Coral 1.1.0 for Christmas

Making sure your sites are safe during the holidays!

Published on December 23, 2017

Coral Application Icon

Coral Update

The new Coral release is only one day away! I thought it would be a good time to put out all the new stuff in this version, so here's the changelog as of tonight:

Bug Fixes:

  • Optimized scan routines by removing code duplication
  • Added, adjusted, and fixed some PHP regular expression definitions


  • Added ability to profile security routines by adjusting a constant in the boot file
  • Improved memory usage of routines by 30% through the use of generator statements
  • Added PHP CLI support to avoid execution timeouts
  • Added ability to select monitor using nested sub-folder interface
  • Added new resolution interface to see live filesystem changes and handle them without diving into the file menu for each file
  • Added more details on the single file page by showing the captured security match and added additional details to the notices found in the last scan
  • Added new parser pattern definitions to detect common link injection patterns
  • Added new email option where the application will email you when rogue files are discovered

A lot of refactoring went on during this update. I am continually working to make this application a mean, pink, fighting machine. The biggest addition to this version is the new live scan and enhancements to the threat and rogue file management functionality. The live scan has three forms of initiation:

  • One: Using Cron you can automate live scans to happen as often as you like
  • Two: Using the web dashboard you can get an instant glimpse into the state of your monitored site whenever you feel like it
  • Three: Using the new file-based queue functionality

While all three work great, the file-based queue is the least prone to problems on larger monitors which actively monitor more than 2 to 3 thousand files. With the asynchronous queue, you can use the power of the command line to run a live scan asynchronously and then view the results on the dashboard using a flat-file, JSON formatted report. This completely circumvents the memory and max execution time constraints associated with doing a "hot run" in the dashboard in one request and I sort of feel the cron option defeats the purpose of the scan, but I added it anyway. I am moving heavily into JSON formatted reporting and data storage. This move will make it easy for you to hook into my applications' power from other applications, since JSON is a universally popular format for APIs.
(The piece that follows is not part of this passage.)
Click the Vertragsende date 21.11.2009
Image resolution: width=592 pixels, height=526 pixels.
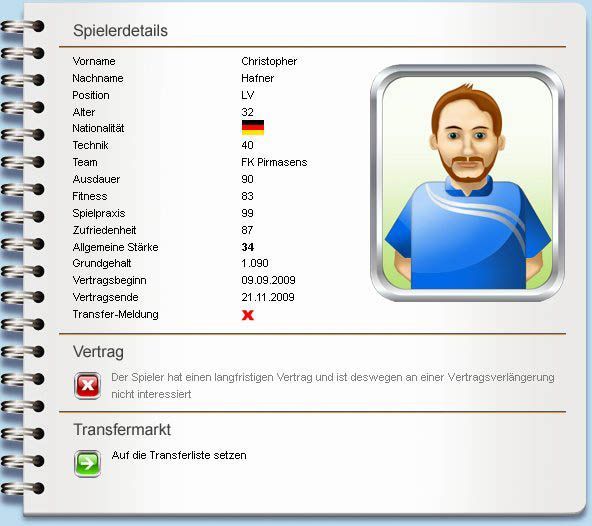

In addition to the live scan, I also bolstered up the individual file-level reporting to show you exactly what Coral found using regular expression-based styling which highlights the exact code, on the exact line of a file that threw up the flag. As it is now, the single file-level interface only shows you a gross overview of the number of threats by category with a quick message and no additional info. It has completely changed, and I think you're going to like this! I have two more things to finish up tomorrow, but they are easy and quick. I've already been testing the new version on my own website, and it improves on the old version a lot in my opinion. The biggest and most welcomed change is the ability to handle notices, warning, threats, etc. in bulk. More to follow!